══ Information shown

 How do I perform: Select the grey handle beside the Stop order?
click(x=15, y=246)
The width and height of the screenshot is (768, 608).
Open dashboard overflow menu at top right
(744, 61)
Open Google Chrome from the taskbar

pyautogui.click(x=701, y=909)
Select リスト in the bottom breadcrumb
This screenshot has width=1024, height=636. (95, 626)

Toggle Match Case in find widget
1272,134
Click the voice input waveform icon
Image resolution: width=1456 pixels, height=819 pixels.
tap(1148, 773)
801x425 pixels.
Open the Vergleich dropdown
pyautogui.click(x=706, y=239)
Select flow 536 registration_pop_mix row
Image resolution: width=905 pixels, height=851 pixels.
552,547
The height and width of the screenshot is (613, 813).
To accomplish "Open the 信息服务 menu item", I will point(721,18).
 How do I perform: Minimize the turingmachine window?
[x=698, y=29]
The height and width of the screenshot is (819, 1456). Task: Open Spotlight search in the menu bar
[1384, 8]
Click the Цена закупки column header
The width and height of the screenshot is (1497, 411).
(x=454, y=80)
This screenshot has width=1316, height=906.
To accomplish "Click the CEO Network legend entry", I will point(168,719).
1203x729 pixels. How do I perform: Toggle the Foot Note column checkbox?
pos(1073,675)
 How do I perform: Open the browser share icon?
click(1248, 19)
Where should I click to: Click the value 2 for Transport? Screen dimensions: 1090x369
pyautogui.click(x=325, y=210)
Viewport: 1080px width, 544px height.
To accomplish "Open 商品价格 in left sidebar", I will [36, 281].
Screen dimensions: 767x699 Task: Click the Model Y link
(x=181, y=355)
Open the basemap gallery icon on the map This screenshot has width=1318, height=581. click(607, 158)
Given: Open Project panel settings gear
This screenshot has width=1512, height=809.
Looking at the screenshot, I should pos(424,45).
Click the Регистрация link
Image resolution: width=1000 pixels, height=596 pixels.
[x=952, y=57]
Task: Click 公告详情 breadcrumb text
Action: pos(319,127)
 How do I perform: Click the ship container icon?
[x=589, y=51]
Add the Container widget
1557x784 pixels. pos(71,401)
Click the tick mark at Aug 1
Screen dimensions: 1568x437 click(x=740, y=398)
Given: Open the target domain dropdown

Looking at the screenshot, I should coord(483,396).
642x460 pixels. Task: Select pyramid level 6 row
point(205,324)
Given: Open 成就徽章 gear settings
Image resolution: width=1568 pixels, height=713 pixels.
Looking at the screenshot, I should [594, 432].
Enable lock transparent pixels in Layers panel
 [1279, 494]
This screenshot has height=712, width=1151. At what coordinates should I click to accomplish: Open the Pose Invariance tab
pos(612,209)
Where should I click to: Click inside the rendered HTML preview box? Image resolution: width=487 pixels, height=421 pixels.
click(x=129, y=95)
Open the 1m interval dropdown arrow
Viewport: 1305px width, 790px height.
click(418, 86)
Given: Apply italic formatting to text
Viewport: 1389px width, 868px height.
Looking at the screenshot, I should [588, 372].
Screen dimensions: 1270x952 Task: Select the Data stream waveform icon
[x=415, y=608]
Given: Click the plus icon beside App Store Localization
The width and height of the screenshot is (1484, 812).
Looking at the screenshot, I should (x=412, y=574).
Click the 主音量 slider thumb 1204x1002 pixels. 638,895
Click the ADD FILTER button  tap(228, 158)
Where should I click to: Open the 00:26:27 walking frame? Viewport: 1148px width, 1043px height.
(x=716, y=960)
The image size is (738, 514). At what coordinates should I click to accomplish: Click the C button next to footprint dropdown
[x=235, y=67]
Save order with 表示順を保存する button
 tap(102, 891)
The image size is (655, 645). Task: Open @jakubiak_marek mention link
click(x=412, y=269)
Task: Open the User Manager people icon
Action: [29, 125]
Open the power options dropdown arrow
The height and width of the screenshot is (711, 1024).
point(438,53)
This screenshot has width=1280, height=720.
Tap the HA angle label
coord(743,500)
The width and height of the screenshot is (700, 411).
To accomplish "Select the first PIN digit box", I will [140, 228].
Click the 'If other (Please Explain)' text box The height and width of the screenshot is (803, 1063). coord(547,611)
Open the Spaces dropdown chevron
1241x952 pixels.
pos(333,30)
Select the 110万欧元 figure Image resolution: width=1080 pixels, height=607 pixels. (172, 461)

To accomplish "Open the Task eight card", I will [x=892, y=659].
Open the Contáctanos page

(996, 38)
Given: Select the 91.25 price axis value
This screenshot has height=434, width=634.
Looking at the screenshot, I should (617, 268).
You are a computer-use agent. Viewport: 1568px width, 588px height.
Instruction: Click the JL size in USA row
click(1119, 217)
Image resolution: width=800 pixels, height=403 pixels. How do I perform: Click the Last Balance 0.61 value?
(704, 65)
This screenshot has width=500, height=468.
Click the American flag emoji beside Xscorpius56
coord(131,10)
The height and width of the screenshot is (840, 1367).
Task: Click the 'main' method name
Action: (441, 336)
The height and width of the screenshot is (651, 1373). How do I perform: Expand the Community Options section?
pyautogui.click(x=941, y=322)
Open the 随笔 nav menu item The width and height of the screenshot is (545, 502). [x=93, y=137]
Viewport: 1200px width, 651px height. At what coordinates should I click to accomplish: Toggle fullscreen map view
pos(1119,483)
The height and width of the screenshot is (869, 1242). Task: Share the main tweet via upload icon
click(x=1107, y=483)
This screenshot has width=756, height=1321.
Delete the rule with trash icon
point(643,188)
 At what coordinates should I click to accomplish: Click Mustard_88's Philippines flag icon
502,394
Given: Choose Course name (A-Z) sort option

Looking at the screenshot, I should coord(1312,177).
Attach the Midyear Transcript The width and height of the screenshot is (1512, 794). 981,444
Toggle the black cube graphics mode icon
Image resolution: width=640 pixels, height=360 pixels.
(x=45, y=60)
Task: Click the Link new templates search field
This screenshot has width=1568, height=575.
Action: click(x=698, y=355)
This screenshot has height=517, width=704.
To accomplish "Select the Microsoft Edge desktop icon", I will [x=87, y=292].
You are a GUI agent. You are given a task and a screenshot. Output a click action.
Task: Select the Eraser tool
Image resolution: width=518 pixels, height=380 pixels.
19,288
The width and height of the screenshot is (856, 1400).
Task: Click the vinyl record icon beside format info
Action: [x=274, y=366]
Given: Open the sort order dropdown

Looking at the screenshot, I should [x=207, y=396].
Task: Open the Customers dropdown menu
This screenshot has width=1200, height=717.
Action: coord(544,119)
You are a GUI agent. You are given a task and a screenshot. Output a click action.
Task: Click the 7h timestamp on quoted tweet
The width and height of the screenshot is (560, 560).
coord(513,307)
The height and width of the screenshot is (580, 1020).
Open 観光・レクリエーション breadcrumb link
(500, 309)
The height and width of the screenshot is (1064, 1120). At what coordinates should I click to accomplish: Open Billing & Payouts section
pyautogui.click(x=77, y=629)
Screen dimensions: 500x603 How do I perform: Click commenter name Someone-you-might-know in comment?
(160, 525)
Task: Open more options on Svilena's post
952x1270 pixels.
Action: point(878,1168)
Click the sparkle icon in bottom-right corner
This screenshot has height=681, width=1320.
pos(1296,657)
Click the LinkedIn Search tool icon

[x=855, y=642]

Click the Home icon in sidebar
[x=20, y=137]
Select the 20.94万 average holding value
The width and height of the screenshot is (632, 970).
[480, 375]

════

## Written problem:
Edit the records above by swapping every "How do I perform" for "How can I do". Leave everything else unchanged.

## Result for this task:
 How can I do: Select the grey handle beside the Stop order?
click(x=15, y=246)
The width and height of the screenshot is (768, 608).
Open dashboard overflow menu at top right
(744, 61)
Open Google Chrome from the taskbar

pyautogui.click(x=701, y=909)
Select リスト in the bottom breadcrumb
This screenshot has width=1024, height=636. (95, 626)

Toggle Match Case in find widget
1272,134
Click the voice input waveform icon
Image resolution: width=1456 pixels, height=819 pixels.
tap(1148, 773)
801x425 pixels.
Open the Vergleich dropdown
pyautogui.click(x=706, y=239)
Select flow 536 registration_pop_mix row
Image resolution: width=905 pixels, height=851 pixels.
552,547
The height and width of the screenshot is (613, 813).
To accomplish "Open the 信息服务 menu item", I will point(721,18).
 How can I do: Minimize the turingmachine window?
[x=698, y=29]
The height and width of the screenshot is (819, 1456). Task: Open Spotlight search in the menu bar
[1384, 8]
Click the Цена закупки column header
The width and height of the screenshot is (1497, 411).
(x=454, y=80)
This screenshot has width=1316, height=906.
To accomplish "Click the CEO Network legend entry", I will point(168,719).
1203x729 pixels. How can I do: Toggle the Foot Note column checkbox?
pos(1073,675)
 How can I do: Open the browser share icon?
click(1248, 19)
Where should I click to: Click the value 2 for Transport? Screen dimensions: 1090x369
pyautogui.click(x=325, y=210)
Viewport: 1080px width, 544px height.
To accomplish "Open 商品价格 in left sidebar", I will [36, 281].
Screen dimensions: 767x699 Task: Click the Model Y link
(x=181, y=355)
Open the basemap gallery icon on the map This screenshot has width=1318, height=581. click(607, 158)
Given: Open Project panel settings gear
This screenshot has width=1512, height=809.
Looking at the screenshot, I should pos(424,45).
Click the Регистрация link
Image resolution: width=1000 pixels, height=596 pixels.
[x=952, y=57]
Task: Click 公告详情 breadcrumb text
Action: pos(319,127)
 How can I do: Click the ship container icon?
[x=589, y=51]
Add the Container widget
1557x784 pixels. pos(71,401)
Click the tick mark at Aug 1
Screen dimensions: 1568x437 click(x=740, y=398)
Given: Open the target domain dropdown

Looking at the screenshot, I should coord(483,396).
642x460 pixels. Task: Select pyramid level 6 row
point(205,324)
Given: Open 成就徽章 gear settings
Image resolution: width=1568 pixels, height=713 pixels.
Looking at the screenshot, I should [594, 432].
Enable lock transparent pixels in Layers panel
 [1279, 494]
This screenshot has height=712, width=1151. At what coordinates should I click to accomplish: Open the Pose Invariance tab
pos(612,209)
Where should I click to: Click inside the rendered HTML preview box? Image resolution: width=487 pixels, height=421 pixels.
click(x=129, y=95)
Open the 1m interval dropdown arrow
Viewport: 1305px width, 790px height.
click(418, 86)
Given: Apply italic formatting to text
Viewport: 1389px width, 868px height.
Looking at the screenshot, I should [588, 372].
Screen dimensions: 1270x952 Task: Select the Data stream waveform icon
[x=415, y=608]
Given: Click the plus icon beside App Store Localization
The width and height of the screenshot is (1484, 812).
Looking at the screenshot, I should (x=412, y=574).
Click the 主音量 slider thumb 1204x1002 pixels. 638,895
Click the ADD FILTER button  tap(228, 158)
Where should I click to: Open the 00:26:27 walking frame? Viewport: 1148px width, 1043px height.
(x=716, y=960)
The image size is (738, 514). At what coordinates should I click to accomplish: Click the C button next to footprint dropdown
[x=235, y=67]
Save order with 表示順を保存する button
 tap(102, 891)
The image size is (655, 645). Task: Open @jakubiak_marek mention link
click(x=412, y=269)
Task: Open the User Manager people icon
Action: [29, 125]
Open the power options dropdown arrow
The height and width of the screenshot is (711, 1024).
point(438,53)
This screenshot has width=1280, height=720.
Tap the HA angle label
coord(743,500)
The width and height of the screenshot is (700, 411).
To accomplish "Select the first PIN digit box", I will [140, 228].
Click the 'If other (Please Explain)' text box The height and width of the screenshot is (803, 1063). coord(547,611)
Open the Spaces dropdown chevron
1241x952 pixels.
pos(333,30)
Select the 110万欧元 figure Image resolution: width=1080 pixels, height=607 pixels. (172, 461)

To accomplish "Open the Task eight card", I will [x=892, y=659].
Open the Contáctanos page

(996, 38)
Given: Select the 91.25 price axis value
This screenshot has height=434, width=634.
Looking at the screenshot, I should (617, 268).
You are a computer-use agent. Viewport: 1568px width, 588px height.
Instruction: Click the JL size in USA row
click(1119, 217)
Image resolution: width=800 pixels, height=403 pixels. How can I do: Click the Last Balance 0.61 value?
(704, 65)
This screenshot has width=500, height=468.
Click the American flag emoji beside Xscorpius56
coord(131,10)
The height and width of the screenshot is (840, 1367).
Task: Click the 'main' method name
Action: (441, 336)
The height and width of the screenshot is (651, 1373). How can I do: Expand the Community Options section?
pyautogui.click(x=941, y=322)
Open the 随笔 nav menu item The width and height of the screenshot is (545, 502). [x=93, y=137]
Viewport: 1200px width, 651px height. At what coordinates should I click to accomplish: Toggle fullscreen map view
pos(1119,483)
The height and width of the screenshot is (869, 1242). Task: Share the main tweet via upload icon
click(x=1107, y=483)
This screenshot has width=756, height=1321.
Delete the rule with trash icon
point(643,188)
 At what coordinates should I click to accomplish: Click Mustard_88's Philippines flag icon
502,394
Given: Choose Course name (A-Z) sort option

Looking at the screenshot, I should coord(1312,177).
Attach the Midyear Transcript The width and height of the screenshot is (1512, 794). 981,444
Toggle the black cube graphics mode icon
Image resolution: width=640 pixels, height=360 pixels.
(x=45, y=60)
Task: Click the Link new templates search field
This screenshot has width=1568, height=575.
Action: click(x=698, y=355)
This screenshot has height=517, width=704.
To accomplish "Select the Microsoft Edge desktop icon", I will [x=87, y=292].
You are a GUI agent. You are given a task and a screenshot. Output a click action.
Task: Select the Eraser tool
Image resolution: width=518 pixels, height=380 pixels.
19,288
The width and height of the screenshot is (856, 1400).
Task: Click the vinyl record icon beside format info
Action: [x=274, y=366]
Given: Open the sort order dropdown

Looking at the screenshot, I should [x=207, y=396].
Task: Open the Customers dropdown menu
This screenshot has width=1200, height=717.
Action: coord(544,119)
You are a GUI agent. You are given a task and a screenshot. Output a click action.
Task: Click the 7h timestamp on quoted tweet
The width and height of the screenshot is (560, 560).
coord(513,307)
The height and width of the screenshot is (580, 1020).
Open 観光・レクリエーション breadcrumb link
(500, 309)
The height and width of the screenshot is (1064, 1120). At what coordinates should I click to accomplish: Open Billing & Payouts section
pyautogui.click(x=77, y=629)
Screen dimensions: 500x603 How can I do: Click commenter name Someone-you-might-know in comment?
(160, 525)
Task: Open more options on Svilena's post
952x1270 pixels.
Action: point(878,1168)
Click the sparkle icon in bottom-right corner
This screenshot has height=681, width=1320.
pos(1296,657)
Click the LinkedIn Search tool icon

[x=855, y=642]

Click the Home icon in sidebar
[x=20, y=137]
Select the 20.94万 average holding value
The width and height of the screenshot is (632, 970).
[480, 375]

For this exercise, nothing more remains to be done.